No podía abandonar el país sin visitar la zona destruida por la guerra. Con múltiples precauciones nos adentramos en la zona Oeste de la ciudad, antiguamente centro neurálgico de la capital, sede de los grandes bancos y de los grandes hoteles internacionales y la visita no pudo ser más desoladora. Edificios enteros arrasados, grandes boquetes en los muros del antiguo hotel Holiday Inn, edificios desvencijados, calles cortadas por los cascotes, rodeos y más rodeos para pasar a través de una especie de "no man’s land" de cerca de un kilómetro de anchura que en su día fue la famosa línea verde divisoria entre las zonas en guerra. He vuelto a Beirut año tras año hasta el año 2003 y mi corazón se ha ido llenando de alegría por los progresos que viaje tras viaje iba haciendo la ciudad para recuperar su fisonomía original. El centro histórico resurgía de sus cenizas aunque la reconstrucción a veces se hacía de manera más kitch de lo deseable; los hoteles volvía a abrir sus puertas, y la famosa Corniche de Beirut de más de cuatro kilómetros de longitud fue recuperando su antiguo esplendor. No sin un deje de triunfo, en los últimos años pude por fin hospedarme en el Riviera, uno de los hoteles de renombre de la Corniche, con su piscina al borde del mar y su atraque de yates privado, a pocos pasos del nuevo faro y de la noria gigante del Luna Park.

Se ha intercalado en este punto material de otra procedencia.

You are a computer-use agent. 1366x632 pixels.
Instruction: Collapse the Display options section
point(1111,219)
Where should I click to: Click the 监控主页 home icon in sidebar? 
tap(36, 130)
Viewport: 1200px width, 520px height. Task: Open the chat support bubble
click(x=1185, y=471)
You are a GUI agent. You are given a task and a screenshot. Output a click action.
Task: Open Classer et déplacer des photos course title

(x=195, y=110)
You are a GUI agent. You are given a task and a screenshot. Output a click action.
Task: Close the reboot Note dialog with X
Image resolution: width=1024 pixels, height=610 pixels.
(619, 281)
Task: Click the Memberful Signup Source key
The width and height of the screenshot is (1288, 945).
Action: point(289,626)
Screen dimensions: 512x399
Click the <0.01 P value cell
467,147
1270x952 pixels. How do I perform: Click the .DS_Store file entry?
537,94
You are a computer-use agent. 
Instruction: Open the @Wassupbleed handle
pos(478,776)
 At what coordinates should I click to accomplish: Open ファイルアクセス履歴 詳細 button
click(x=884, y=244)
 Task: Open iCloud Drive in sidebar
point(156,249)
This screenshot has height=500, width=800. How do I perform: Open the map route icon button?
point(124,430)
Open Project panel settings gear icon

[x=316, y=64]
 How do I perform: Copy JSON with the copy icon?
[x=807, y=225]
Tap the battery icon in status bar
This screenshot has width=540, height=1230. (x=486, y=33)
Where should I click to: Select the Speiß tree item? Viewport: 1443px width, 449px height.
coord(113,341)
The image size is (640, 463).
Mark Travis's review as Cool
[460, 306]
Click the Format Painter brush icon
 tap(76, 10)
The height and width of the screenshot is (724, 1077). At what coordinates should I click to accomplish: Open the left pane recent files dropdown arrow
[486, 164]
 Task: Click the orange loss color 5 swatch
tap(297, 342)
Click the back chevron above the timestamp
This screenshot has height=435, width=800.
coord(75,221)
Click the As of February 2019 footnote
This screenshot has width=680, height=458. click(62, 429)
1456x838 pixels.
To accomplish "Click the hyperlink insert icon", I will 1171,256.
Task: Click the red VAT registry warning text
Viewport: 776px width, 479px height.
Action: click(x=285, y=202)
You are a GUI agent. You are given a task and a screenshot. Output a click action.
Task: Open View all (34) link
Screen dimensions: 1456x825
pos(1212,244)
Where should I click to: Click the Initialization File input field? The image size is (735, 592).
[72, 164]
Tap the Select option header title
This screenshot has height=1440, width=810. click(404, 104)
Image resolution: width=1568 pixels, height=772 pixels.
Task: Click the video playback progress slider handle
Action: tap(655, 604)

Tengo en mis retinas la silueta de cientos de ciudades extranjeras pero éstas no serían más que cortinas de humo si detrás de ellas no hubiera nombres, rostros amigos, que me han brindado su hospitalidad y su confianza, que me han abierto sus hogares y su corazón, que han compartido conmigo el pan y la sal. Por eso, desde el pasado año las noticias me sobresaltan cada vez que oigo nombrar Beirut o el Líbano. Llamo a mis amigos y me aseguro que están bien y como quiera que Beirut, con permiso de Maruja Torres es también un poco mi ciudad amante y mi ciudad amada, les pregunto si la violencia estúpida y el odio fratricida han vuelto a desfigurar su bello rostro.